Here, we show all entities with an Experience_in relationship and a confidence score of more than 90%:

"entities": ("2 + years", "professional software development")-- > predicted relation ": {" DEGREE_IN ": 1.2778723e-07," EXPERIENCE_IN ": 0.9694631}" entities ":" ("1 + years", "contributing to the")-- > predicted relation ": {" DEGREE_IN ": 1.4581254e-07," EXPERIENCE_IN ": 0.9205434}" entities ":" ("1 + years" "design")-- > predicted relation ": {" DEGREE_IN ": 1.8895419e-07," EXPERIENCE_IN ": 0.94121873}" entities ":" ("" 1 + years "," architecture "")-- > predicted relation ": {" DEGREE_IN ": 1.9635708e-07," EXPERIENCE_IN ": 0.9399484}" entities ":" ("" 1 + years "," design patterns ")-- > predicted relation": {"DEGREE_IN": 1.9823732e-07 "EXPERIENCE_IN": 0.9423302} "entities": "("1 + years", "scaling")-- > predicted relation ": {" DEGREE_IN ": 1.892173e-07," EXPERIENCE_IN ": 0.96628445} entities: ('2 + years', 'project management')-- > predicted relation: {' DEGREE_IN': 5.175297e-07, 'EXPERIENCE_IN': 0.9911635}" entities ":" ("8 + years" "software development")-- > predicted relation ": {" DEGREE_IN ": 4.914319e-08," EXPERIENCE_IN ": 0.994812}" entities ":" ("" 3 + years "," Java "")-- > predicted relation ": {" DEGREE_IN ": 9.288566e-08," EXPERIENCE_IN ": 0.99975795}" entities ":" ("" 3 + years "," Scala ")-- > predicted relation": {"DEGREE_IN": 2.8477e-07 "EXPERIENCE_IN": 0.99982494} "entities": "("3 + years", "Python")-- > predicted relation ": {" DEGREE_IN ": 3.3149718e-07," EXPERIENCE_IN ": 0.9998517}" entities ":" ("" 3 + years "," C++ ")-- > predicted relation": {"DEGREE_IN": 2.2569053e-07, "EXPERIENCE_IN": 0.99986637}

It is worth noting that we can correctly extract almost all the years of experience and their respective skills, without false positives or negatives!

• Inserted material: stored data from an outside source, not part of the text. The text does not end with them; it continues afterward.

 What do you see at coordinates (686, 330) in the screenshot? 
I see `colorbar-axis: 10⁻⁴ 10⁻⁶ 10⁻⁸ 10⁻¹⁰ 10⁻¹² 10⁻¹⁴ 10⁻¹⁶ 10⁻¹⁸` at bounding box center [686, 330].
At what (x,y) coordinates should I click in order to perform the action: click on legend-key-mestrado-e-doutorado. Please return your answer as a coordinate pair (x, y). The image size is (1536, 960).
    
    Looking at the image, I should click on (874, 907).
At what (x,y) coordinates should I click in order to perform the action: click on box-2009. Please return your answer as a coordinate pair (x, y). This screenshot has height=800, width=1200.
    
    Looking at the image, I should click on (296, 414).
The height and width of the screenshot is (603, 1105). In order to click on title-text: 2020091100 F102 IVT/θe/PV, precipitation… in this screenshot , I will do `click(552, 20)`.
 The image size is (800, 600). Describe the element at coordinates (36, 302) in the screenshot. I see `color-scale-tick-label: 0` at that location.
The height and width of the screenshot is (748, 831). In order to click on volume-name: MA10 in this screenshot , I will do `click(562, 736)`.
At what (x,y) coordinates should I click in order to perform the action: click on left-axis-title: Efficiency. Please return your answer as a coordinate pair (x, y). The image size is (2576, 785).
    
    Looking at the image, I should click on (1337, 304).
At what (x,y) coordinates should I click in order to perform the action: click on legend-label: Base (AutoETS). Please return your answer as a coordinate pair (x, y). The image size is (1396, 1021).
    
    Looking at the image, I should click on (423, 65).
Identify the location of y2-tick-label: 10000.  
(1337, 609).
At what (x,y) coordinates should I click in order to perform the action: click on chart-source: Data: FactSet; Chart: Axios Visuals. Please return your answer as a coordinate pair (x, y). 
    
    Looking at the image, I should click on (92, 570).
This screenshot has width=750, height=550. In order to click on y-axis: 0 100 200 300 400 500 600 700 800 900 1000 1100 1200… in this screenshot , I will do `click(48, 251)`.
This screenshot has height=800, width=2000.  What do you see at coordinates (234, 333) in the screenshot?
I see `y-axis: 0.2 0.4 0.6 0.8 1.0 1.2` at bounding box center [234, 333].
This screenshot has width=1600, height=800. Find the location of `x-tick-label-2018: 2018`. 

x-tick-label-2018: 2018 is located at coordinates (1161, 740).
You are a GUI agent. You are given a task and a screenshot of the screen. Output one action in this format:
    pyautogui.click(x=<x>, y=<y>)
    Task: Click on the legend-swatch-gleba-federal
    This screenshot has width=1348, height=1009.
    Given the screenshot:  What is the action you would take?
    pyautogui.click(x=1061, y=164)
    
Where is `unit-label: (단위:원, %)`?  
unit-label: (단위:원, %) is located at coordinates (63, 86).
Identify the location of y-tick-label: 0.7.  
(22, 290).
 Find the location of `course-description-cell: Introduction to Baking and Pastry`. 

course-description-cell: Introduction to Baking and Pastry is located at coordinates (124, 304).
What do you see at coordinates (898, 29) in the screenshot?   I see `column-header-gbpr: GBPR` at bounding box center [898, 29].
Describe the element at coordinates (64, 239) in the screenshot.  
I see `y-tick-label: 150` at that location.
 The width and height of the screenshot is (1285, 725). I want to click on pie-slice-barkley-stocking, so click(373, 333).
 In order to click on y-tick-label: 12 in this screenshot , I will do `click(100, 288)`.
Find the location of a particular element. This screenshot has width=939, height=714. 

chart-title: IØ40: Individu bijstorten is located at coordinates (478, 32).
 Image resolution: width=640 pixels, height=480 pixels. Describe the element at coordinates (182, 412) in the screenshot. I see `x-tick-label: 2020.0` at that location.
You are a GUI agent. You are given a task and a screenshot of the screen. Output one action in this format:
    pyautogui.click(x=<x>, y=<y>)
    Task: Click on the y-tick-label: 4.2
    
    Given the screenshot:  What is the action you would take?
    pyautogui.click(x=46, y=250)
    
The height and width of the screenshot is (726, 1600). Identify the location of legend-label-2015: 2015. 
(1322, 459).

Let's look at entities with relational degree_in:

Entities: ('Bachelor / MS',' Computer Science')-- > predicted relation: {'DEGREE_IN': 0.9943974,' EXPERIENCE_IN':1.8361954e-09} entities: ('PhD',' data science')-> predicted relation: {'DEGREE_IN': 0.98883855,' EXPERIENCE_IN': 5.2092592e-09}

Thirdly, we have successfully extracted all the relationships between diploma and diploma majors!

This proves once again how easy it is to fine-tune the converter model to your own domain-specific case with a small amount of annotated data, whether for NER or relational extraction.

With only 100 annotated documents, we can train a relationship classifier with good performance. In addition, we can use this initial model to automatically annotate hundreds of untagged data with minimal correction. This can significantly speed up the annotation process and improve model performance.

This is the end of the introduction to "how to use the BERT converter with spaCy3 to train joint entity and relational extraction classifiers". Thank you for reading. If you want to know more about the industry, you can follow the industry information channel. The editor will update different knowledge points for you every day.

Welcome to subscribe "Shulou Technology Information " to get latest news, interesting things and hot topics in the IT industry, and controls the hottest and latest Internet news, technology news and IT industry trends.

*The comments in the above article only represent the author's personal views and do not represent the views and positions of this website. If you have more insights, please feel free to contribute and share.